Priorities for the board for the 2016 budget include completing phase two of the Northern Bypass and paving County Road 12.
“Those two projects are a big part of the budget,” says Svihovec. “Completing phase two of the Northern Bypass will cost approximately $32.8 million and will include the grading and paving of 15.6 miles of that road. It will connect County Road 10 to U.S. Highway 85. We already did half this year and we’ll finish in 2016.”
Another project that moved up in priority, according to Svihovec, is County Road 12. The east-west route is a heavily-used road near Keene, which runs on an oil well drill line and provides access to several gravel and scoria pits. It is one of the most used county roads with a very large amount of truck traffic.
County Road 12 is currently a gravel road and the plan will include paving and grading 12.4 miles of it at a cost of $26.2 million.
In addition to the two large road-paving projects, the county is also looking at purchasing additional water tanks for dust control, four additional blades for dust control, two new sanders, and hiring four new employees for dust control.
The requested 2016 preliminary county budget, if approved, would include requests for 45 new employees - two in Planning & Zoning, one at the Landfill, two at Social Services, four in Roads & Bridges, and 36 in the Sheriff’s Office. With an additional 45 county employees, the number of county employees would increase from 179 full-time and 25 part-time employees in 2015 to 225 full-time and 24 part-time county employees for 2016.
The biggest request in the number of employees comes from the Sheriff’s Office. If the 36 employee requests were to be approved in the preliminary budget, those positions would include 13 in the Sheriff’s Office, 22 in the jail, and one in dispatch. The Sheriff’s Office requested budget totals $10.8 million, up from $6.8 million in 2015.
The budget also projects $4.3 million in tax levies for 2016, an increase from $3 million in 2015.
“If the tax levy is funded at 100 percent,” says Svihovec, “it’s a 16 percent increase in levy for existing property taxes. But for the first time in over 30 years, there’s a $500,000 property tax levy in the general fund that would go to fund Sheriff Office operations. The board feels that it would be better to start putting in some General Fund taxes now rather than hit taxpayers with a $2 million tax in one year when the Law Enforcement Center is operational.”
Svihovec also said that the budget includes $27.3 million of expected construction costs for the Law Enforcement Center, leaving approximately $15 million to be funded in 2017.
Additionally, there are some special projects that have been worked into the 2016 preliminary county budget including $500,000 for the Veterans Memorial Park, $800,000 for the City of Arnegard, $25,000 for the Killdeer Ambulance Service, and $16,000 for the Grassy Butte Quick Responders.
Something different this year, says Svihovec, is the Water Resource District. As a self-sustaining rural water system, the district is not asking for any funding this year through the budget or tax levy to operate the district.
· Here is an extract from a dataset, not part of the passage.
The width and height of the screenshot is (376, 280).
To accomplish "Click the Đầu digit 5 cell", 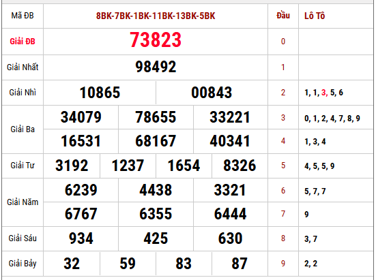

“Essentially the user fees and the sale of water is paying for the district,” said Svihovec. “It’s the first time in many years. They’ve built up a reserve as well to pay for their $1.9 million system expansion project.”
There is approximately $1.1 million in 2016 budget contributions which includes $200,000 for operating plus a $200,000 commitment for the McKenzie County Healthcare Systems; and increases requested from the McKenzie County Ambulance Service, the Lewis & Clark Museum, the Pioneer Museum, and the Tri County EDC. And there is funding needed for the Atmospheric Resources (Weather Modification) and the County Park, who no longer have levy authority and must be funded by the County General Fund.
For county residents interested in giving input or who have questions regarding the requested 2016 preliminary budget, there will be a public hearing on Wednesday, Sept. 9, at 6 p.m. in the McKenzie County Courthouse.